Factors to successful cover crop establishment include planting date, seeding rates, the planting method, as well as there not being a herbicide carryover situation. Herbicide transfer in cover crops will largely depend on the selection of cover crop species and the use of residual herbicides. The amount of rainfall received, and the timing of the application of herbicides also play a role in the transfer of herbicides. There can be large variations from year to year. Factors such as water solubility and soil half-life affect transfer. Soil organic matter, clay content and high CEC can increase transfer risk. Warm temperatures and rainfall increase the breakdown of herbicides. Cool temperatures and drought increase transmission.
Factors that can affect herbicide carryover include the application, tillage and species selection. Residual herbicides applied at planting are less risky than those applied after emergence.
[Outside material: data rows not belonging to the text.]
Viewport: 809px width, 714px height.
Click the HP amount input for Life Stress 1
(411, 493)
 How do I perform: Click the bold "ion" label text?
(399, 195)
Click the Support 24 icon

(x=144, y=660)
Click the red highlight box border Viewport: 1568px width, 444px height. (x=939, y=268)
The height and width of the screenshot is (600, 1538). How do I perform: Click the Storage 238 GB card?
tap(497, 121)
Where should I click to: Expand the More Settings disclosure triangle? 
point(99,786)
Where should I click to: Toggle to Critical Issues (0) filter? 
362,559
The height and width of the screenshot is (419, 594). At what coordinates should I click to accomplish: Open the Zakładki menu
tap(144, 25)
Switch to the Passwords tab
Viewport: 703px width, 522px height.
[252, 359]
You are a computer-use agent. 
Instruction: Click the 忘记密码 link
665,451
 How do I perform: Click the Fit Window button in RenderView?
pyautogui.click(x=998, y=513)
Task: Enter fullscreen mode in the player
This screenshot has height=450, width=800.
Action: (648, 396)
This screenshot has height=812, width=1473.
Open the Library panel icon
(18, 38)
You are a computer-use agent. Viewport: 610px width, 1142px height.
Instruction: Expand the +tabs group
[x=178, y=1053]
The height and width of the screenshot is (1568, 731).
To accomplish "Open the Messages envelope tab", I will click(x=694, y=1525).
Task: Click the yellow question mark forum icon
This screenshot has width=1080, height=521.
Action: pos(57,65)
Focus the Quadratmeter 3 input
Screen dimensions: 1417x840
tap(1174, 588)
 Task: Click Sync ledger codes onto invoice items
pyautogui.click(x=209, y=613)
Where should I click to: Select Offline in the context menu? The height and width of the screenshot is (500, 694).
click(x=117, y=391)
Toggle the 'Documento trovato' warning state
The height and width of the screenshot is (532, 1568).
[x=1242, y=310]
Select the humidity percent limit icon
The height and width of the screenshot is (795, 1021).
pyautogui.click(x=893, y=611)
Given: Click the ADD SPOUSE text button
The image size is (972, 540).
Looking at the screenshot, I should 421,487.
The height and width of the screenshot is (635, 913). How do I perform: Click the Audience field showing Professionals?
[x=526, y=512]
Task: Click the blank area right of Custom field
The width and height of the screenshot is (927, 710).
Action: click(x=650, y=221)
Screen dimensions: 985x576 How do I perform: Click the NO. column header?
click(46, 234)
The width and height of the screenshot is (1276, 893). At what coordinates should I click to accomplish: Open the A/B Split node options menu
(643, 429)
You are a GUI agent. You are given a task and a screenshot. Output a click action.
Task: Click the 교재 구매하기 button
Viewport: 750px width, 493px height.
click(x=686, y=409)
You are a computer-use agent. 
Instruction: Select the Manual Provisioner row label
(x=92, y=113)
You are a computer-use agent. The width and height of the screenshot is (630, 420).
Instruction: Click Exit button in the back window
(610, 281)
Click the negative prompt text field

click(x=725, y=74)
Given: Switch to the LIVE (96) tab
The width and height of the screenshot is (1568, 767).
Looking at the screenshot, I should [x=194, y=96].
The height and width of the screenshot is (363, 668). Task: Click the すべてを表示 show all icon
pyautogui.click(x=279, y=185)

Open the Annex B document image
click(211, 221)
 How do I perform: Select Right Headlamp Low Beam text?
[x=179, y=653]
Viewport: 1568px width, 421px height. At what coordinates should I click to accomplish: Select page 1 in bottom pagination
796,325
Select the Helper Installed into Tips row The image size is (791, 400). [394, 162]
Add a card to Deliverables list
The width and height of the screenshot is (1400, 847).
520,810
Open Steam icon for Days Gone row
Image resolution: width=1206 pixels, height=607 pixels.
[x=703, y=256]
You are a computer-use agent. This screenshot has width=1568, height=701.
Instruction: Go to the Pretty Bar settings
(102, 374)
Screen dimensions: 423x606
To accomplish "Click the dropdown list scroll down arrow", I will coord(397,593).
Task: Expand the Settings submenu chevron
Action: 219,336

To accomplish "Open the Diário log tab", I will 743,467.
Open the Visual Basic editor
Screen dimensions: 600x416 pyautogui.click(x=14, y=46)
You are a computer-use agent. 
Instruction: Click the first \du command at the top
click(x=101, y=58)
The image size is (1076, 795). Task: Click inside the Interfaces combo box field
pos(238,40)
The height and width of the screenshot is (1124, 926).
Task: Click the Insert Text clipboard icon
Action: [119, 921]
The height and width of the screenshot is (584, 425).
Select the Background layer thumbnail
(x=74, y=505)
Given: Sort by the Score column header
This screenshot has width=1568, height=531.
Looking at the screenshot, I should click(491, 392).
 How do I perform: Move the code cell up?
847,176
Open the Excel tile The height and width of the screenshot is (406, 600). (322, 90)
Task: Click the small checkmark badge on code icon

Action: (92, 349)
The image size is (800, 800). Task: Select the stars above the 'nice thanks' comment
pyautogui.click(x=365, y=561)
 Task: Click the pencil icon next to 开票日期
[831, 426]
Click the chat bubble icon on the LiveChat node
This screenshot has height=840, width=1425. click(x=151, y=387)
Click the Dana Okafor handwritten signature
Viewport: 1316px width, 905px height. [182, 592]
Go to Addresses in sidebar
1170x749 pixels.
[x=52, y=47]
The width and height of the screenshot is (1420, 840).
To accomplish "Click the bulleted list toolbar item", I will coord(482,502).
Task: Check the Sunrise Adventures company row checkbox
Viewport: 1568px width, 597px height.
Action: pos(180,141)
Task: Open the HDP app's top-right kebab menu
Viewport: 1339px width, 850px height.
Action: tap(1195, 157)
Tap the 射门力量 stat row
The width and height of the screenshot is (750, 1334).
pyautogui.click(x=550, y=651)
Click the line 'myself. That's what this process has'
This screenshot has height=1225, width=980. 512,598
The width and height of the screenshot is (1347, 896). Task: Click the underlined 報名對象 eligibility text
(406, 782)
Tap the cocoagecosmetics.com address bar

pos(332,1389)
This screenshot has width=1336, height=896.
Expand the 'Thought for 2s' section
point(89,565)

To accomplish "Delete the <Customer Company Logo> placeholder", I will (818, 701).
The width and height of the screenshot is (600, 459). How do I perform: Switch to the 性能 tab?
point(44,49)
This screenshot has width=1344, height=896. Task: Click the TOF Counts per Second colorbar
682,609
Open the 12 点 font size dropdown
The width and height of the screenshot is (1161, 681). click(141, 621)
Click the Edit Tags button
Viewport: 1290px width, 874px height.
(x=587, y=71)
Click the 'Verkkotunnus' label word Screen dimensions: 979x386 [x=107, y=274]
Incorporation can also increase the persistence of herbicides. Tillage increases microbial degradation, reduces volatilization and photodegradation of herbicides. Cover crop species selection is also important. Herbicides are more effective on small-seeded weeds and many cover crops. Rye tends to be rental problems.
The University of Missouri conducted studies that identified the most vulnerable species and harmful herbicides. The general order of sensitivity of cover crops to herbicide carryover from most to least sensitive is Tillage radish > Austrian winter pea > crimson clover and annual ryegrass > winter wheat and winter oats > hairy vetches and grain rye.
The soybean herbicides that were most harmful to cover crops include: Fomesafen (Flexstar/Prefix), pyroxasulfone (Zidua), imazethapyr (Pursuit), acetochlor (Warrant), sulfentrazone (Authority Products).
The corn herbicides that were most damaging to cover crops included: Topramezone (Impact), mesotrione (Callisto, Halex GT, etc.), clopyralid (Stinger/SureStart), isoxaflutole (Balance Flexx), pyroxasylfones (Zidua), nicosulfuron ( Accent Q) ).